Perhaps if you told us what other machines you have, and what issues they have accessing other machines, that would help.


----------



## catfacem3n (Feb 16, 2006)

The network has a linksys router capable of wireless using SSID, a laptop, and two desktops (i'll call them A and B). The laptop and desktops get their network information via DHCP from the router and they both have the windows firewall turned off, and no third party firewall is running.

The problem is that the laptop cannot not access any network resource, for example when I goto my network places and click "View Workgroup" it wait about half a minute and says it is not accessible.

The laptop can access the internet and access the router, which it can also ping. When the laptop tries to ping desktop A, it appears as if it were trying to ping a non-existent IP.

The desktop has a shared printer and shared folders. From the desktop I can access the router somewhat laggily but consistent. When I ping the laptop from the desktop I get on average 100ms.

What I believe is wrong is that the laptop is not recieving IP to MAC address information so it can create an IP table. Althou this whole process eludes me, I do know that the router shows the DHCP table containing three entries which I asserted were current and valid.

I spent three hours on this problem, AND I did a system restore to a state too weeks old on the laptop. It still had the same problem.


----------



## jimscreechy (Jan 7, 2005)

I understand you frustration, and indeed if things are as you say they are then this is a very puzzling problem. 

However I believe Johnwill is correct in his supposition that this seems like a firewall issue. I know you have said windows firewall is not enabled on any of the PC's, but the symtoms you describe certainly indicate this as the cause of your problem, but ok.

Please give us the IP configurations of all the PCs by typing 'ipconfig /all >c:\config1.txt' without the quotes for each pc changing the config suffix number to 1, 2 and (L for laptop).

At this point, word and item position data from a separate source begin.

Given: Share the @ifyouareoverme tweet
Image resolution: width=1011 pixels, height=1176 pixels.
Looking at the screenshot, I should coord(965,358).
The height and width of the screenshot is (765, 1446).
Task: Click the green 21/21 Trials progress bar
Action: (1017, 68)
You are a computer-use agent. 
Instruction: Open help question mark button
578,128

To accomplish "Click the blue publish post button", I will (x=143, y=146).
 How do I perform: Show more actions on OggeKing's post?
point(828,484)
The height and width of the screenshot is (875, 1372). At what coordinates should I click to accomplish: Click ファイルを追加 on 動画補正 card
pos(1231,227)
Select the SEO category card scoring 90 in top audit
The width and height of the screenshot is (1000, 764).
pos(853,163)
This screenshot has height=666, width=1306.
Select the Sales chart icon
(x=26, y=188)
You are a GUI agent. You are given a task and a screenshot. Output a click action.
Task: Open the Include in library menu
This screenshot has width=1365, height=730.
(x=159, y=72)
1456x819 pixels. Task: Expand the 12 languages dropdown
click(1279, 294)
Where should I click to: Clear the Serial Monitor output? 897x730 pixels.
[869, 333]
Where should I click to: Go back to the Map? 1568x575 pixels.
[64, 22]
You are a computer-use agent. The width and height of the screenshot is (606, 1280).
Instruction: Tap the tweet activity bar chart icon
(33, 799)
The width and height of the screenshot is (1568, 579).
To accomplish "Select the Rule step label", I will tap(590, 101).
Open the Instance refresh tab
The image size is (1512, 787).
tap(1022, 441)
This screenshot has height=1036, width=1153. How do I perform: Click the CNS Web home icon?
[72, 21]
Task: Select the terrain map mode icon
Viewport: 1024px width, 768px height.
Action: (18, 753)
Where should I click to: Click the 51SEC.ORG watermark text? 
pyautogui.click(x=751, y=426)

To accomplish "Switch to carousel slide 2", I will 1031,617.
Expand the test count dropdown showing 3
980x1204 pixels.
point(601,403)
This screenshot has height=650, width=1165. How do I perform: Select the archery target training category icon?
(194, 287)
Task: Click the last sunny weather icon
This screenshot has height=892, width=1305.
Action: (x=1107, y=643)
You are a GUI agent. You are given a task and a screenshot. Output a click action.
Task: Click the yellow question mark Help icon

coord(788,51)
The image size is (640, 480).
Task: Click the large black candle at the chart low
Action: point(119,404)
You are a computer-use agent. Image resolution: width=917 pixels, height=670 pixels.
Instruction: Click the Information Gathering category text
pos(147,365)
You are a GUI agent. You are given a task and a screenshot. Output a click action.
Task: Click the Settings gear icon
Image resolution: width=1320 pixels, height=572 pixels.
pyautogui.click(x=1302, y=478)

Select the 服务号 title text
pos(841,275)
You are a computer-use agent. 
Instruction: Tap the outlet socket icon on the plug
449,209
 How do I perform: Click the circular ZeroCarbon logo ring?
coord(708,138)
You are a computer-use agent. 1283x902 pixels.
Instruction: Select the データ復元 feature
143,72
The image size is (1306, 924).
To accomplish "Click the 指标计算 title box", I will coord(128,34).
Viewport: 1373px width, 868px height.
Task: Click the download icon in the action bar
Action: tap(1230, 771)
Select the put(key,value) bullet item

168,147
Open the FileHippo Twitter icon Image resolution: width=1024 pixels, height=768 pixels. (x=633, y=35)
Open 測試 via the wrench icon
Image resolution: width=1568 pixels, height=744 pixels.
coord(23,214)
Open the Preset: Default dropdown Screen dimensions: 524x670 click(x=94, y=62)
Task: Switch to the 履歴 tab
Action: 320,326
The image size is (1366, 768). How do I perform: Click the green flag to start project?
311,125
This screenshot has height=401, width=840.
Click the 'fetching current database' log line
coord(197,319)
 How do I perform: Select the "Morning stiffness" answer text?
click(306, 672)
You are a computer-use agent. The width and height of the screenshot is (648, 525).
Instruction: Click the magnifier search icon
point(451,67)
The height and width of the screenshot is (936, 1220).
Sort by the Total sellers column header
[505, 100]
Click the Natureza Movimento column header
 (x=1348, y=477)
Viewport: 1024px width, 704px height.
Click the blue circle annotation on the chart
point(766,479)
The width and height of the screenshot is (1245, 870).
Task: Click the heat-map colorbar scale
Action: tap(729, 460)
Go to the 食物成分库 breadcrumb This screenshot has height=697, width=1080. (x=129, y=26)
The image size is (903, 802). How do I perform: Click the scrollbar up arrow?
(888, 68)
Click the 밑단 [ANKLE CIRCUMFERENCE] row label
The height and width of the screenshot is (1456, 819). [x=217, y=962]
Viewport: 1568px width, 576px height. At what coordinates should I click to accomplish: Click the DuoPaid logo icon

Then, on the laptop please attempt to ping all your other hosts including your router, then type 'arp -a >c:\arp.txt'

Please then post the results of all 4 files (located in c:\) here.

Finally, which model Linksys router is this. Is it a multiport model and each host is connected via one of the ethernet ports?


----------



## catfacem3n (Feb 16, 2006)

I can't get access to the network until Wednesday the 22nd but that night I will post the information. Thanks for the sympathy.


----------



## johnwill (Sep 26, 2002)

Clearly, the MAC and IP addresses are not an issue, since both machines get onto the Internet. If there were a problem there, it would prevent any connection. You really need to look at what "security" applications you run, and we can figure out what might be blocking the access. A HijackThis log would probably help at this point.


----------



## catfacem3n (Feb 16, 2006)

I've been sick since last friday so i'll get back to you guys sometime in the future thanks


----------